> What you will do:
Reproduce the records that follow exactly as they appear.

> Data supplied:
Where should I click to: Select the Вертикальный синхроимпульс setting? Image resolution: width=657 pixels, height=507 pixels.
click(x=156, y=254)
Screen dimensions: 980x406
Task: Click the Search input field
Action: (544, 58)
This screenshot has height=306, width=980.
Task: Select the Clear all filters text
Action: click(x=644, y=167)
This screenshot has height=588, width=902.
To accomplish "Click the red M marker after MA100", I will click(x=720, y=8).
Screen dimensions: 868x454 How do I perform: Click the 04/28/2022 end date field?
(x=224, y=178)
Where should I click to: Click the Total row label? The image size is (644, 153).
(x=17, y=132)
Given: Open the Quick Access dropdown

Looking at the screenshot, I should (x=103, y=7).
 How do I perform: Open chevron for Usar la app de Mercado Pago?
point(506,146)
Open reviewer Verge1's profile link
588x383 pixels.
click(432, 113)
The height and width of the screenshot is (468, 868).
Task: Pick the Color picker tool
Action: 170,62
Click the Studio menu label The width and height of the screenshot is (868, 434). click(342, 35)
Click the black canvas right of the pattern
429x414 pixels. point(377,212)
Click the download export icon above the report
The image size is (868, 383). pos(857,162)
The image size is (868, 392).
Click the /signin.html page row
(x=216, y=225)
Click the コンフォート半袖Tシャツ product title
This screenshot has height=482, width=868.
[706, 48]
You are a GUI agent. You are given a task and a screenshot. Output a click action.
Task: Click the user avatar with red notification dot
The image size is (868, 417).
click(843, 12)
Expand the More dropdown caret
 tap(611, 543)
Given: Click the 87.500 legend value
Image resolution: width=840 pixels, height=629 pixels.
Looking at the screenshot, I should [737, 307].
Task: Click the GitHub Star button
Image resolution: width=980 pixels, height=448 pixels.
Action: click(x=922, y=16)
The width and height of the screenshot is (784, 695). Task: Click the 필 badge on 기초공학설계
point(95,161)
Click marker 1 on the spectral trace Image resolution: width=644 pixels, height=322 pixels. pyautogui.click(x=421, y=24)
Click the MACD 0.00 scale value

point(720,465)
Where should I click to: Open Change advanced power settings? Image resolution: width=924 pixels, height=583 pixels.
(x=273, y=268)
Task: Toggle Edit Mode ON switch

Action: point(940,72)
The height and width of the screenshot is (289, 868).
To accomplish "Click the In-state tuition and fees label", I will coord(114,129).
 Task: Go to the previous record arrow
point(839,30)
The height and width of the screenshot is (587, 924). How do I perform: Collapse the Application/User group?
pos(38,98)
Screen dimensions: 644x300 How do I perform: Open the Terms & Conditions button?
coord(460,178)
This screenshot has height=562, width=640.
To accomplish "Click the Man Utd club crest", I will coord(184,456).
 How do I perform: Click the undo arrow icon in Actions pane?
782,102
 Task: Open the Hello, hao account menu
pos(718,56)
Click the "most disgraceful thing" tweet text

> Completed task:
Where should I click to: Select the Вертикальный синхроимпульс setting? Image resolution: width=657 pixels, height=507 pixels.
click(x=156, y=254)
Screen dimensions: 980x406
Task: Click the Search input field
Action: (544, 58)
This screenshot has height=306, width=980.
Task: Select the Clear all filters text
Action: click(x=644, y=167)
This screenshot has height=588, width=902.
To accomplish "Click the red M marker after MA100", I will click(x=720, y=8).
Screen dimensions: 868x454 How do I perform: Click the 04/28/2022 end date field?
(x=224, y=178)
Where should I click to: Click the Total row label? The image size is (644, 153).
(x=17, y=132)
Given: Open the Quick Access dropdown

Looking at the screenshot, I should (x=103, y=7).
 How do I perform: Open chevron for Usar la app de Mercado Pago?
point(506,146)
Open reviewer Verge1's profile link
588x383 pixels.
click(432, 113)
The height and width of the screenshot is (468, 868).
Task: Pick the Color picker tool
Action: 170,62
Click the Studio menu label The width and height of the screenshot is (868, 434). click(342, 35)
Click the black canvas right of the pattern
429x414 pixels. point(377,212)
Click the download export icon above the report
The image size is (868, 383). pos(857,162)
The image size is (868, 392).
Click the /signin.html page row
(x=216, y=225)
Click the コンフォート半袖Tシャツ product title
This screenshot has height=482, width=868.
[706, 48]
You are a GUI agent. You are given a task and a screenshot. Output a click action.
Task: Click the user avatar with red notification dot
The image size is (868, 417).
click(843, 12)
Expand the More dropdown caret
 tap(611, 543)
Given: Click the 87.500 legend value
Image resolution: width=840 pixels, height=629 pixels.
Looking at the screenshot, I should [737, 307].
Task: Click the GitHub Star button
Image resolution: width=980 pixels, height=448 pixels.
Action: click(x=922, y=16)
The width and height of the screenshot is (784, 695). Task: Click the 필 badge on 기초공학설계
point(95,161)
Click marker 1 on the spectral trace Image resolution: width=644 pixels, height=322 pixels. pyautogui.click(x=421, y=24)
Click the MACD 0.00 scale value

point(720,465)
Where should I click to: Open Change advanced power settings? Image resolution: width=924 pixels, height=583 pixels.
(x=273, y=268)
Task: Toggle Edit Mode ON switch

Action: point(940,72)
The height and width of the screenshot is (289, 868).
To accomplish "Click the In-state tuition and fees label", I will coord(114,129).
 Task: Go to the previous record arrow
point(839,30)
The height and width of the screenshot is (587, 924). How do I perform: Collapse the Application/User group?
pos(38,98)
Screen dimensions: 644x300 How do I perform: Open the Terms & Conditions button?
coord(460,178)
This screenshot has height=562, width=640.
To accomplish "Click the Man Utd club crest", I will coord(184,456).
 How do I perform: Click the undo arrow icon in Actions pane?
782,102
 Task: Open the Hello, hao account menu
pos(718,56)
Click the "most disgraceful thing" tweet text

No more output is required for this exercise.